### Saved data entries
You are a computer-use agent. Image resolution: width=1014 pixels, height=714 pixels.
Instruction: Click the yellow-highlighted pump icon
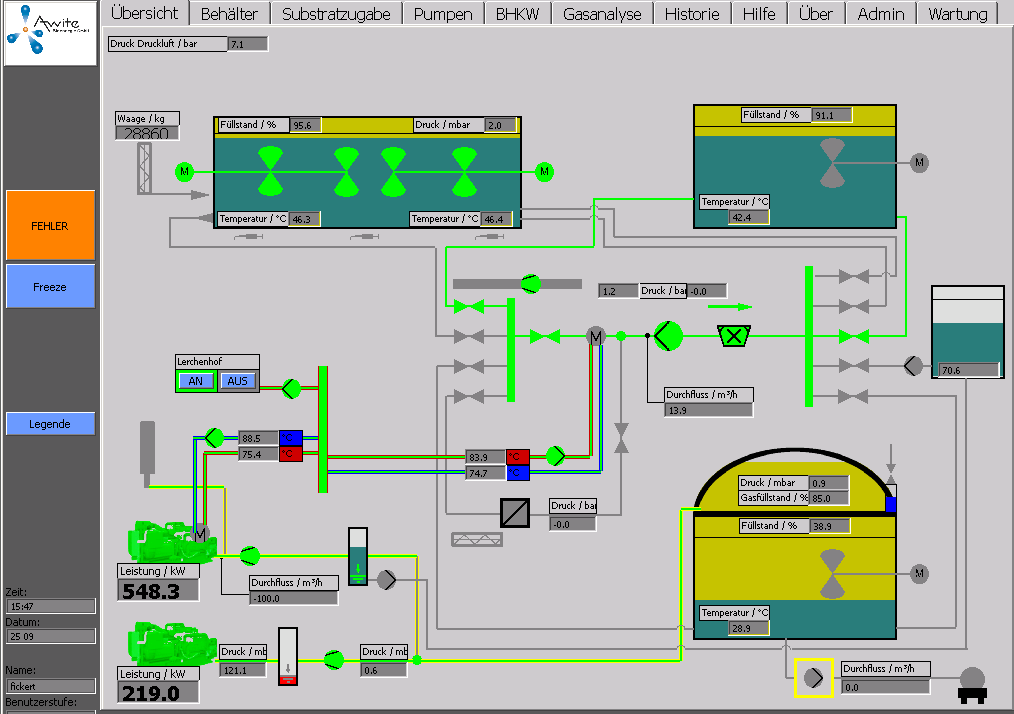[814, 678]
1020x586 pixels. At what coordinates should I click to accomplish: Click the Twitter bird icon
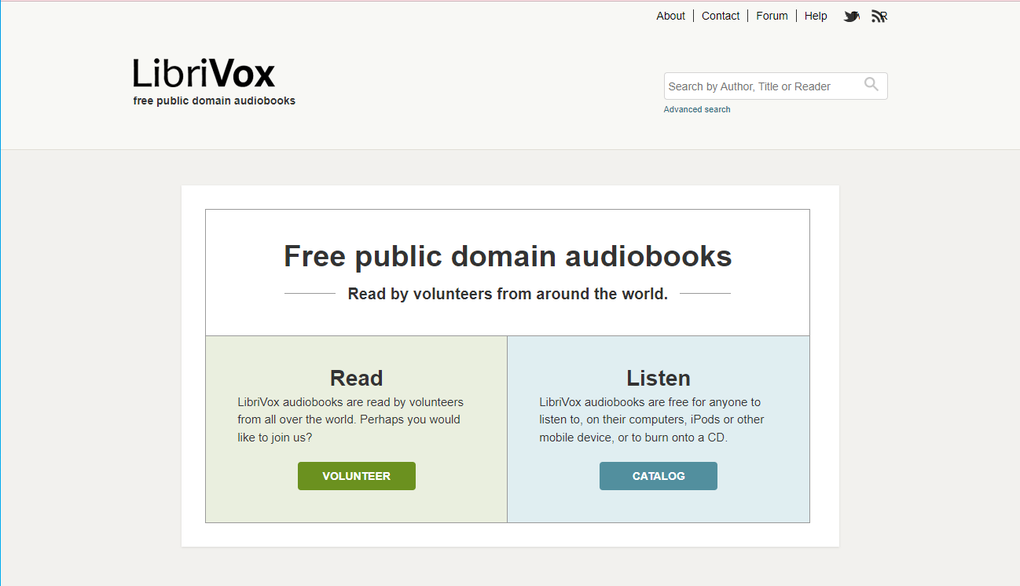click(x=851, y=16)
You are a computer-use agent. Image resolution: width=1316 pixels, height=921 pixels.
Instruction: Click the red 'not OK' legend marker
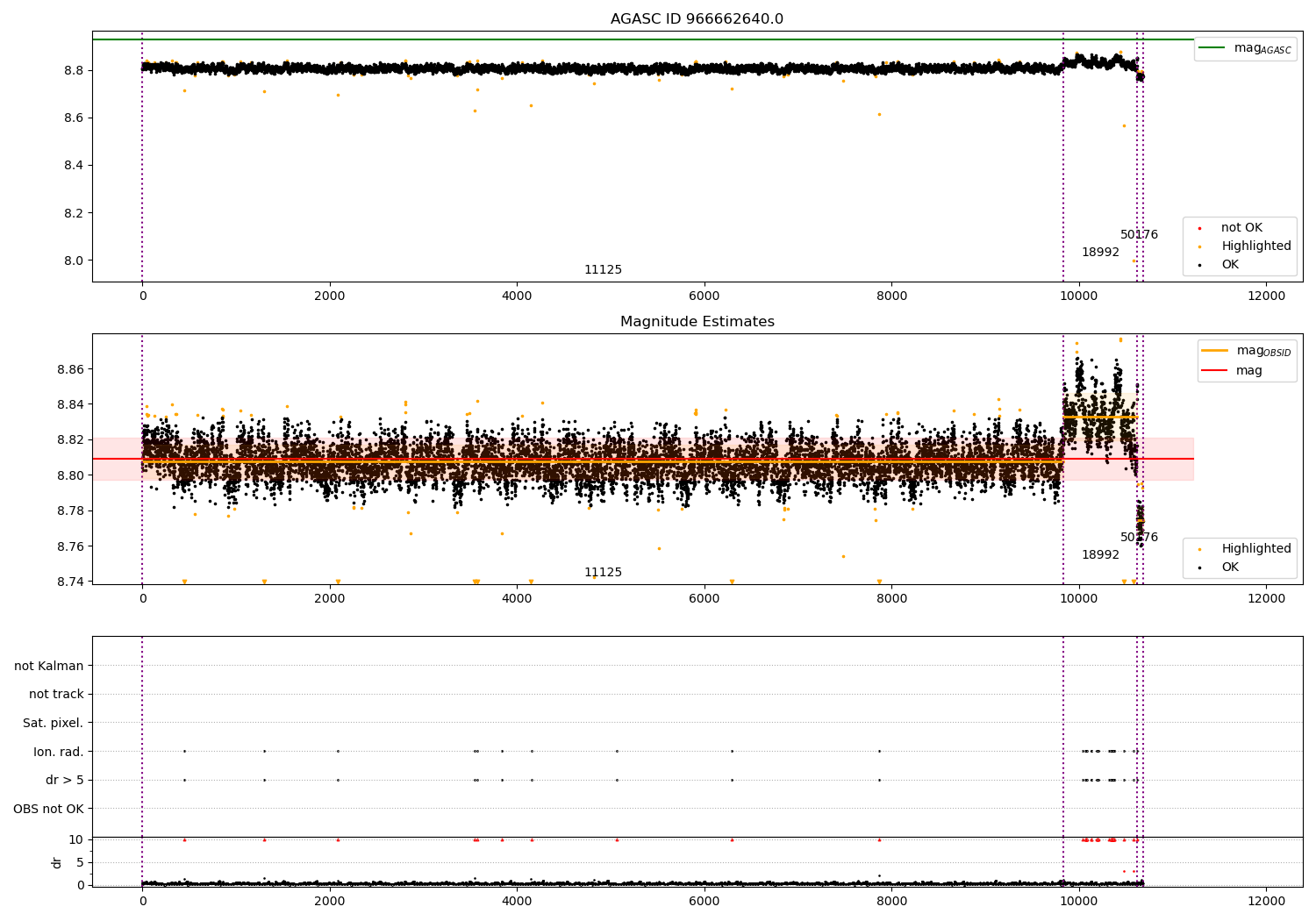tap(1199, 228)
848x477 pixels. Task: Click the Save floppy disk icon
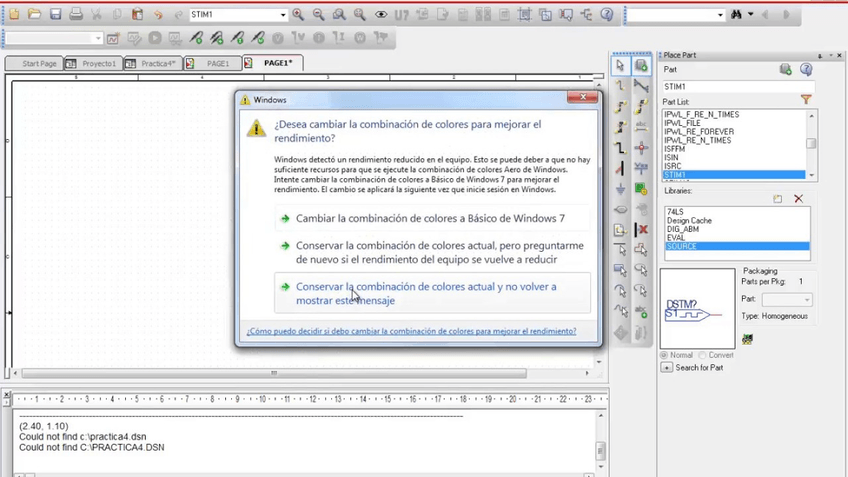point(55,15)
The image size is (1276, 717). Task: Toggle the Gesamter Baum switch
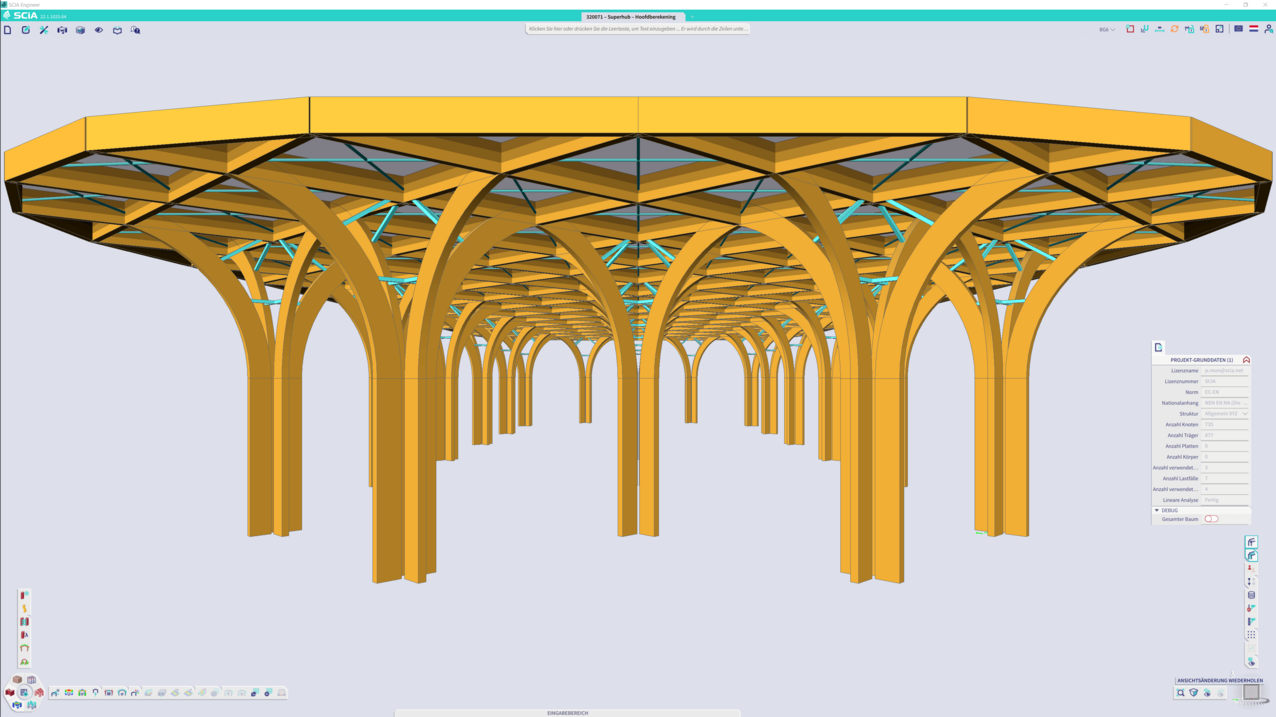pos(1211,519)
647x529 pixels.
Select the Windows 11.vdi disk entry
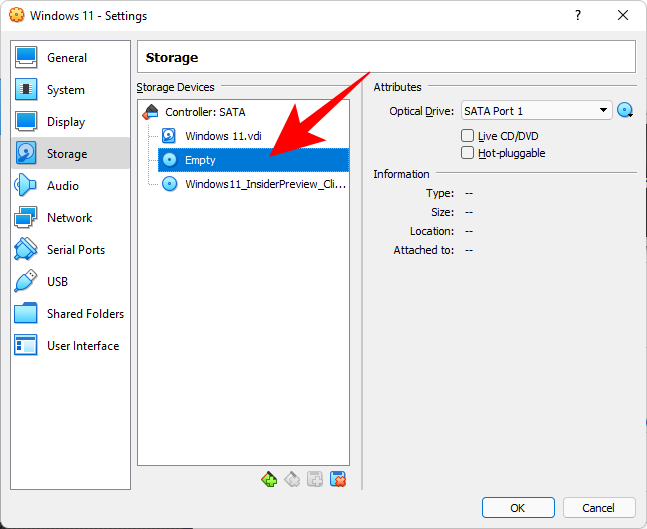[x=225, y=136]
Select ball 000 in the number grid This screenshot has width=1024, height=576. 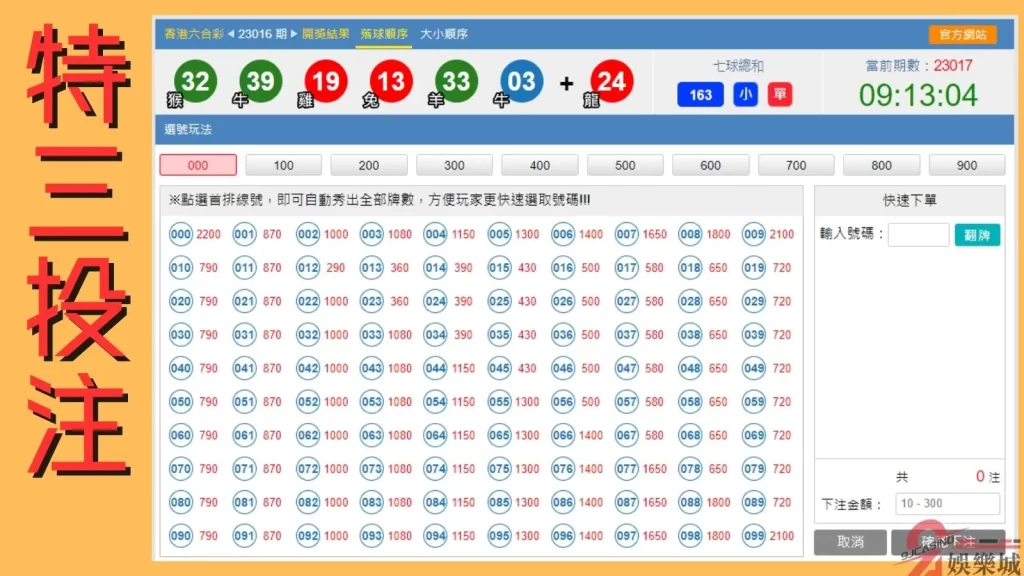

### Task objective
Transcribe exactly, and only, the lines from the line with "Instruction: Click the red" through the last line of the records, inclusive; the pictures do not belong in the copy.

### Answer to this problem
Instruction: Click the red 'not OK' legend marker
tap(1199, 228)
848x477 pixels. Task: Click the Save floppy disk icon
point(55,15)
The image size is (1276, 717). Task: Toggle the Gesamter Baum switch
pos(1211,519)
647x529 pixels.
Select the Windows 11.vdi disk entry
[x=225, y=136]
Select ball 000 in the number grid This screenshot has width=1024, height=576. 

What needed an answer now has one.